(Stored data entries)
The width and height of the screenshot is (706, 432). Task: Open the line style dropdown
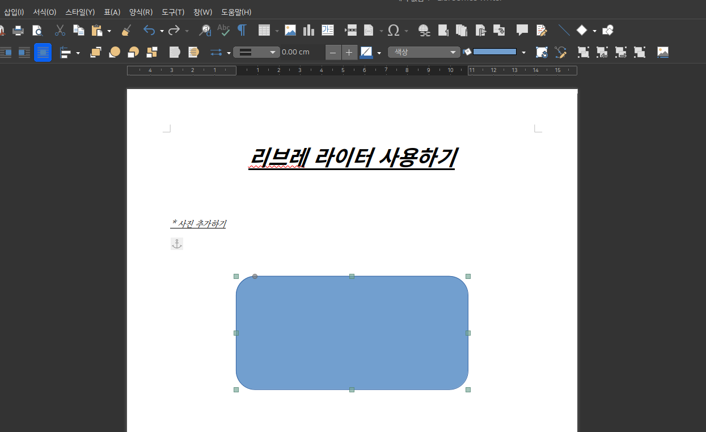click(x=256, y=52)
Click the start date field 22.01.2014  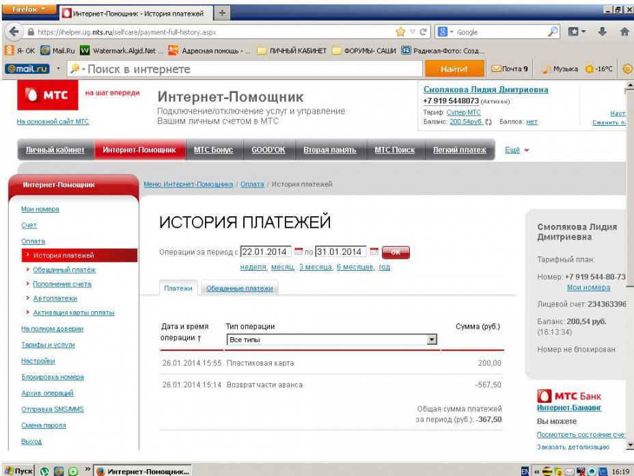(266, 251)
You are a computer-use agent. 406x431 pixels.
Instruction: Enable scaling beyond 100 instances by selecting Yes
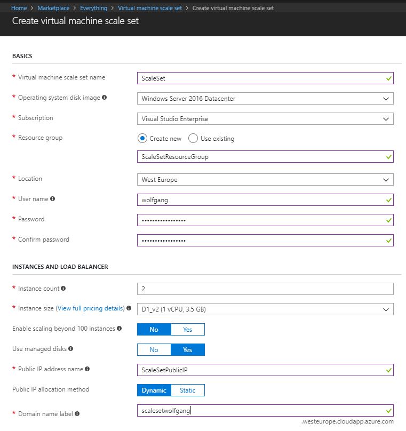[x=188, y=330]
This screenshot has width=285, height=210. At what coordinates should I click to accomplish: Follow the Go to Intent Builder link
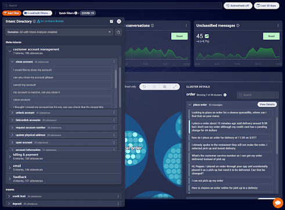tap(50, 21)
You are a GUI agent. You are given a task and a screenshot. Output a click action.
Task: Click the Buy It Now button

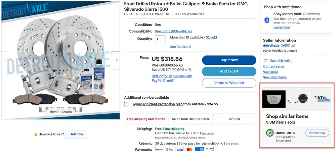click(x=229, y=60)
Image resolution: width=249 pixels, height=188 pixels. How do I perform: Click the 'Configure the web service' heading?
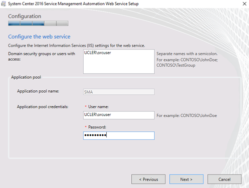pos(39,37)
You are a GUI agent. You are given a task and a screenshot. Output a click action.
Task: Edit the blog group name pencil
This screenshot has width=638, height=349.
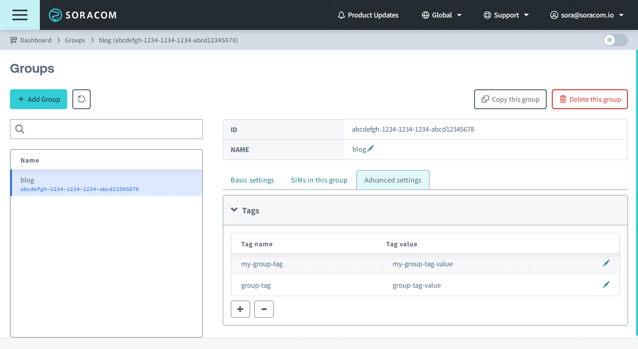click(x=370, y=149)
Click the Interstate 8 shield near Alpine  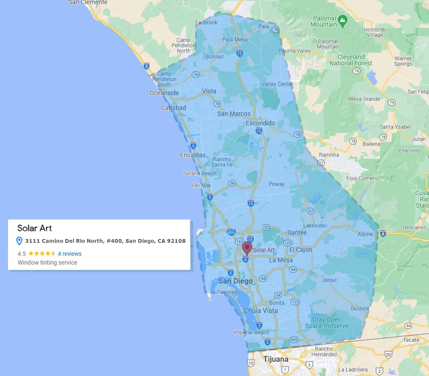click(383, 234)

==

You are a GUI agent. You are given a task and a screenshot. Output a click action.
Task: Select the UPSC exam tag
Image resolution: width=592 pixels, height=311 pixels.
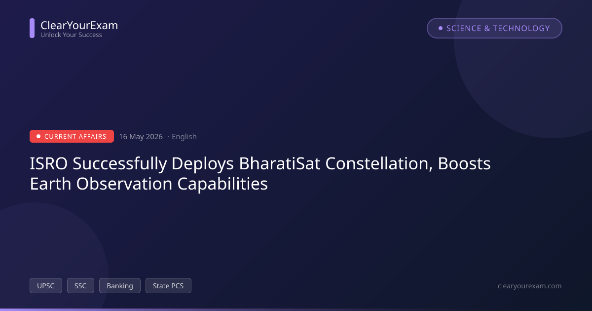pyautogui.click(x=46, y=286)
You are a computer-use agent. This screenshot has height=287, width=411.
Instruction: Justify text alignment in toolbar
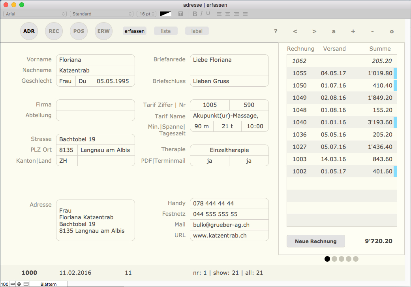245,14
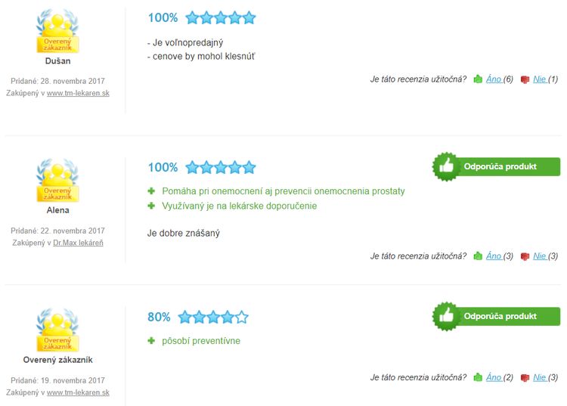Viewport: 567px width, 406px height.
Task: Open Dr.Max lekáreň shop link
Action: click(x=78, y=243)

- [GOAL OF THE EXERCISE]
Where a line in the records above contains the word "computer", copy that line.

- [EXERCISE OUTPUT]
You are a computer-use agent. 406x431 pixels.
You are a computer-use agent. This screenshot has height=287, width=411.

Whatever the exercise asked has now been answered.